Monday, February 21, 2005

Have you checked out the government's revised dietary guidelines? You know, the one that suggests we all eat nine servings of fruits and vegetables daily. It used to be five servings daily, but I guess Americans are such lard-asses that wasn't cutting it. When these new guidelines don't slim down America's waistline, the government will put us all on a strict diet of tofu and Vitamin Water, injected directly into our veins.

Another section of the new dietary guidelines recommends ninety minutes of exercise daily, which is nothing short of frustrating. People have jobs and social lives, we have to commute and stand in line at the bank and call Domino's and get put on hold for half an hour; who has time to devote ninety minutes to "medium-intense activity?" I know that after sleeping for ten hours, eating breakfast (no servings of fruits and vegetables), masturbating for three hours, taking a two-and-a-half hour nap, and spending seven hours watching TV, I barely have time for an hour of exercise.
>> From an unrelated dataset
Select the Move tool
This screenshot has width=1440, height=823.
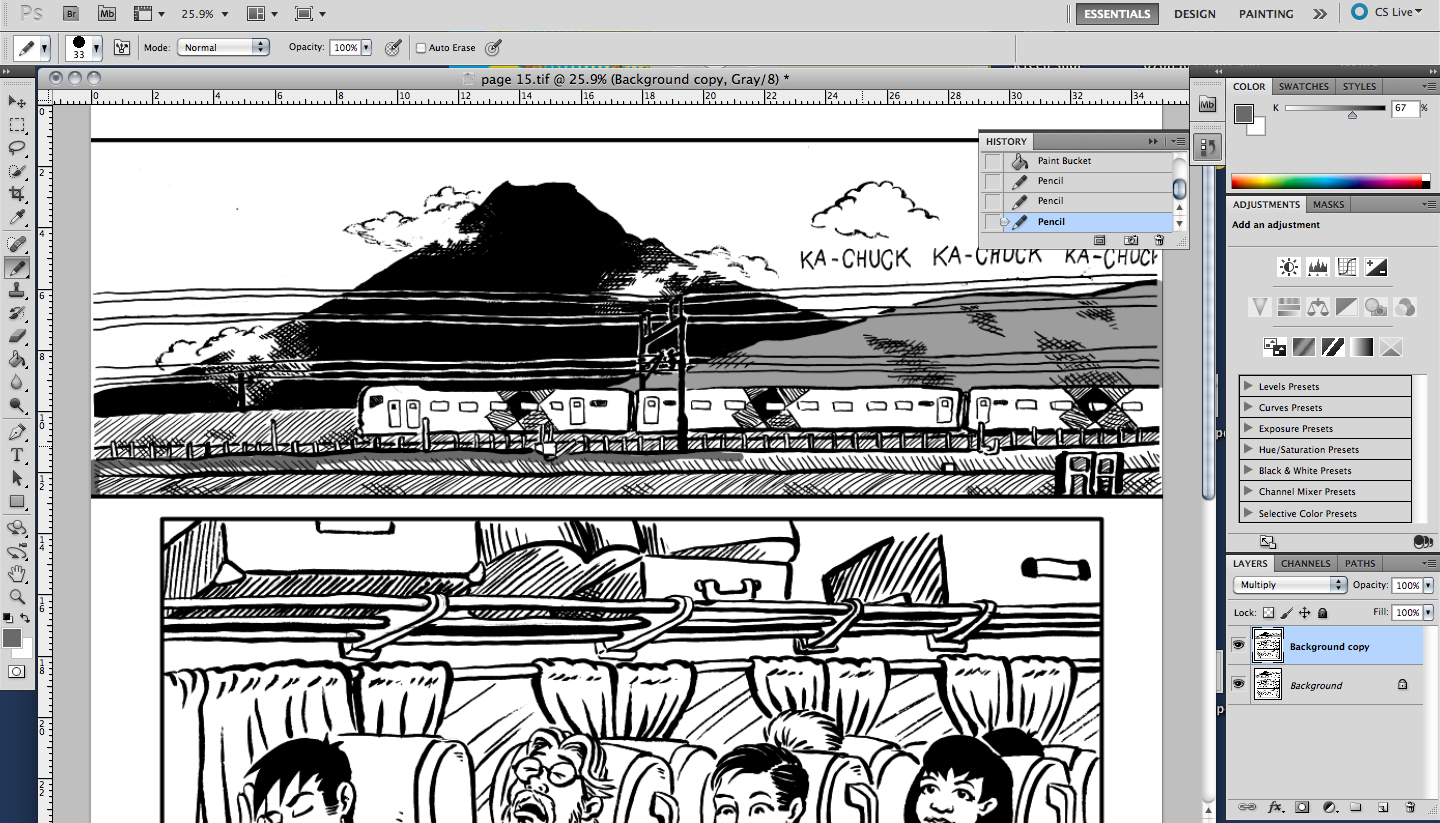point(16,101)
However, I do try to spend about fifty-five minutes at the gym, three times a week, mostly because there are no women in form-fitting workout clothes for me to ogle in my house. This leads me to my three-point plan for getting America in shape:

  • Point 1: Attractive members of your gender of choice. It's pretty easy to disappoint prospective exercists. I mean, I just caught this commercial for Bally's fitness clubs and apparently Bally's is full of hot women under thirty aerobicizing. Okay, I don't know about Bally's, but ninety percent of the people working out at the Fanwood-Scotch Plains YMCA are on social security and, to be blunt, are pretty damn ugly. The more considerate ones wear sweatpants. This leads me to point two, which is...
  • Point 2: Shame. Ever see that Maury Povich with that seven-hundred pound guy who was too fat to get out of his house? That was hilarious — in a pathetic way. Plaster his picture around the gym as a warning. Thinking about getting off that Stairmaster? Not anymore, you're not.
  • Point 3: Cookie dough ice cream. Life's too short to follow the food pyramid. Even shorter with the fatty snacks.